MICHELE DEMPSTER
- The good-looking guys in suits are not salesmen. Oh no, ladies, they are Sonop first years. Be careful not to get on their bad side though, Sonop are the proud owners of two very healthy crocodiles.
- If you are wearing your res uniform and someone politely asks you to point them in the direction of the Square, do not be fooled. This age-old joke is merely used to emphasise the fact that the square is strictly prohibited to you. Ha ha, very funny, everyone is laughing.
- Residences that play together stay together. So do not skip socials. Always dress up. And always get the venue of the social right. It is very awkward arriving at the wrong bar dressed as a pirate. People laugh. Lectures the next day will consist of lame pirate jokes such as “How aaaaarrrggggh you?”
- Could that be singing at one in the morning? Either Klaradyn is practising another war cry or Boekenhout is outside your res waiting to serenade you.
- If a boy asks you to come up to his res room to see his kettle, say no. Why? Because boys don’t have kettles.
- Learn each residence’s symbol. You will not make a good first impression if you ask why Erika has a horse with a stick in its head. It is a unicorn. And Maroela is not flashing a potato for a badge.
- Stealing a jottir is a recognised Tuks sport, well almost. Jottirs are the white and green hats worn by Madalief first years. Snatch the jottir off their head and attempt to run away with it as fast as possible. It is more fun than it sounds, promise.
- “Sleep” is a term used when you’re res and another res walk to a venue together in the spirit of making friends. If you are English you will think dirty things and giggle non-stop when your HK says “we will now sleep with Taaibos.” It gets you every time.
- First-year syndrome is real. A warning sign is when you have swiped your student card so many times at the canteen that you can no longer see your picture on it.
- Keeping up to date with your laundry is essential. Going commando is not as comfortable as everyone says it is. Remember to separate your darks from your lights and do not try to use sunlight liquid … you will smell like a dishwasher the whole day.
- Do not be stingy when your roommate asks for milk, karma comes in the form of waking up with no eyebrows.
- Make friends with your squeeza (cleaning lady). When someone forgets to change the toilet roll she will be your hero.

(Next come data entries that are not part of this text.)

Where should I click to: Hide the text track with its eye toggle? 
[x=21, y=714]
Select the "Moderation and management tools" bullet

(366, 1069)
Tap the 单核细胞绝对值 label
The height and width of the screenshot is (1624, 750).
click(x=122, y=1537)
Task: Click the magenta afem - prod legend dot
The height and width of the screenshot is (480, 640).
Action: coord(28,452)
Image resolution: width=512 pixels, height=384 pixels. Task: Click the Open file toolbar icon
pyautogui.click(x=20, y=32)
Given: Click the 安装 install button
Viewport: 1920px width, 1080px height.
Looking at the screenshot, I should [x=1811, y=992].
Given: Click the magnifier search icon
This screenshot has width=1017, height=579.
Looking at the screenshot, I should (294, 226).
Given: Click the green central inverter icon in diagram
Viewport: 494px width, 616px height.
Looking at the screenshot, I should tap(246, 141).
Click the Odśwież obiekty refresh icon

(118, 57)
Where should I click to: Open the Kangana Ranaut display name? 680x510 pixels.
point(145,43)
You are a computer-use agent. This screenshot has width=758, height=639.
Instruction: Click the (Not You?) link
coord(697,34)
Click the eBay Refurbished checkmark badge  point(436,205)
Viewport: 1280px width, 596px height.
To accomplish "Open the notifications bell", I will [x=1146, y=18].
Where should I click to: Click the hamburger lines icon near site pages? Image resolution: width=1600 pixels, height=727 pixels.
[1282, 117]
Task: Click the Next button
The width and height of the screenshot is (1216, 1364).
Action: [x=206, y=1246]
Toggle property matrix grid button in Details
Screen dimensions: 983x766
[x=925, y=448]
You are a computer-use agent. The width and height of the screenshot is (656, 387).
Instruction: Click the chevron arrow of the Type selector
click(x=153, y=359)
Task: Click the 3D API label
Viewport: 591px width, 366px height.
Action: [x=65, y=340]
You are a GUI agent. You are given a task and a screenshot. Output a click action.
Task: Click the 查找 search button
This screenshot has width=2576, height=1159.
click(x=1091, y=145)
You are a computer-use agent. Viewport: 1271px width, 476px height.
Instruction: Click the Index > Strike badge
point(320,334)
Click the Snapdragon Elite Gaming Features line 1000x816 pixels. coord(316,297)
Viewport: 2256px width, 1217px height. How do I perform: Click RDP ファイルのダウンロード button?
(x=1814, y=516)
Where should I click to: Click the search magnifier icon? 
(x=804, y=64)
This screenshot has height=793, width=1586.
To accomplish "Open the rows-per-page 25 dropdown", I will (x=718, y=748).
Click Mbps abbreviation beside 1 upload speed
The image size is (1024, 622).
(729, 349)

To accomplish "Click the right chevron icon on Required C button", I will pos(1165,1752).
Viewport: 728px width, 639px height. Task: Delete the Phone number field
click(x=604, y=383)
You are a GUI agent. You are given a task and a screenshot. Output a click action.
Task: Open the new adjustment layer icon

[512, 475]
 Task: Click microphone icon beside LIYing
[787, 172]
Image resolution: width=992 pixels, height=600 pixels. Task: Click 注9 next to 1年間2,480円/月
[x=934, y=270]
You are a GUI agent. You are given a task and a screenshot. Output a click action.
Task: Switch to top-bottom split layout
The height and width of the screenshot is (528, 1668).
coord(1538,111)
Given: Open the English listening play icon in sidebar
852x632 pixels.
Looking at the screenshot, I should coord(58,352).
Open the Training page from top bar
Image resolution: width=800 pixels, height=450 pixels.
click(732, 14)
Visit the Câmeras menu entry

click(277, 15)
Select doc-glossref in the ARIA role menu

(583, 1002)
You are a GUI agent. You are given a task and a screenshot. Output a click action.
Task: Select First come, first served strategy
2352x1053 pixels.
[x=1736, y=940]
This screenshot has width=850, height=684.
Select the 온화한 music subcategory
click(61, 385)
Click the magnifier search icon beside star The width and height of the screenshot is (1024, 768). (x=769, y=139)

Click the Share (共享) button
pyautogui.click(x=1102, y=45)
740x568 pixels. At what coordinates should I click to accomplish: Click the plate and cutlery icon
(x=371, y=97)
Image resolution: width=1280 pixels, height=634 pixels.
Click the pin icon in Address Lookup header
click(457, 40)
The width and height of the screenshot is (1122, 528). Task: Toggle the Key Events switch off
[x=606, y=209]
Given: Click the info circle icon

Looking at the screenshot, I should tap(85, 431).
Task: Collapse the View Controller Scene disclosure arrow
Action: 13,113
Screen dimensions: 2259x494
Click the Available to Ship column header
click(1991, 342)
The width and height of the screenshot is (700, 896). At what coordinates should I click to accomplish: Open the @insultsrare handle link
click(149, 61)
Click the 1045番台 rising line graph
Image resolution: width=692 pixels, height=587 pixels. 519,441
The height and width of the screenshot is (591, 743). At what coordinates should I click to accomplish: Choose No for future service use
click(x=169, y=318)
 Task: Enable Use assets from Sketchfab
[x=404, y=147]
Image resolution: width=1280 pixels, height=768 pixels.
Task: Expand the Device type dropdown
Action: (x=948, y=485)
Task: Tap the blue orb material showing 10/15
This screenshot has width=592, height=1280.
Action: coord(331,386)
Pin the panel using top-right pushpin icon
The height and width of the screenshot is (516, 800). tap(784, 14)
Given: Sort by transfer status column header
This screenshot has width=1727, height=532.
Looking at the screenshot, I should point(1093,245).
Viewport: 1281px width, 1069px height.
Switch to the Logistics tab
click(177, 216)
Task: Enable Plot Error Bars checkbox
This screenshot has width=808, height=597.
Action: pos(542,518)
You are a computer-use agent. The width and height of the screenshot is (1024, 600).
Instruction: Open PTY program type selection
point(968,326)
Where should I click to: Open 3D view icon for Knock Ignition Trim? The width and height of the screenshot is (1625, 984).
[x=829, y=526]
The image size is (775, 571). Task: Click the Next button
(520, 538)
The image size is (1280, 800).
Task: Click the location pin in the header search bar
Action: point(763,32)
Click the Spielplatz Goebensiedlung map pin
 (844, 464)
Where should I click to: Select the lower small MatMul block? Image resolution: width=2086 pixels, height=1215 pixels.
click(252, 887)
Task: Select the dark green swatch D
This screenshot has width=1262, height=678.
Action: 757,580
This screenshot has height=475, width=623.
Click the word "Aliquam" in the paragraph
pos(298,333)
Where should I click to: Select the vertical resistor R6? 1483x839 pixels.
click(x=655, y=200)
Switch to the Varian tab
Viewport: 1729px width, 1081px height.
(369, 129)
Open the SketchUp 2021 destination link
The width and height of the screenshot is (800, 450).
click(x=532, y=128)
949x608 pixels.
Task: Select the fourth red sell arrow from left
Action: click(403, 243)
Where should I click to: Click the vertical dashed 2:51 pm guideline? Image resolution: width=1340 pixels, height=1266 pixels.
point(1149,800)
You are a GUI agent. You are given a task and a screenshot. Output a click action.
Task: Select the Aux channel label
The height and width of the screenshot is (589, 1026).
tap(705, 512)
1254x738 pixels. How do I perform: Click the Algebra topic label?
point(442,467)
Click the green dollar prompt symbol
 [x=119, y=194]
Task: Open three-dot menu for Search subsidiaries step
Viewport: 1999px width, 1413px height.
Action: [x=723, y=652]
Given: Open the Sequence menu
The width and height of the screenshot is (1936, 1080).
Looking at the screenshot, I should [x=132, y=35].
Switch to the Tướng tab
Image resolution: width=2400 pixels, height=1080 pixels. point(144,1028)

- In your first week you will meet every dean of every faculty and everyone of anything ever, or at least that is how it will feel. Try to keep up.
- Kollege makes the craziest, strongest punch. Your first social with them may be a blur. Just remember not to sit on their rocks in your drunken state. It will end badly for you.
- This is the first and last time you will hear about Huis Hippokrates. Huis who? Exactly.
- Do not forget to book meals. Your choices usually consist of chicken, chicken or … chicken.
- Mascots get the hardest time. This duty often entails being kidnapped or having a random senior pounce on you in an attempt to be funny. “Good one bro” will normally follow this act of stupidity.
- Keep up to date with all the res scandal by reading Pssst… in Perdeby. But be careful, Pssst… is everywhere …
- If you are late for curfew don’t sleep in your car. You will wake up feeling like your stomach is going to fall out your butt due to the 90º angle you slept in.
- You will “vou blommetjies” forever in the week before Rag. I would advise you to wear gloves. You may feel really stupid at the time but at least the chicken mesh won’t cut into your fingers.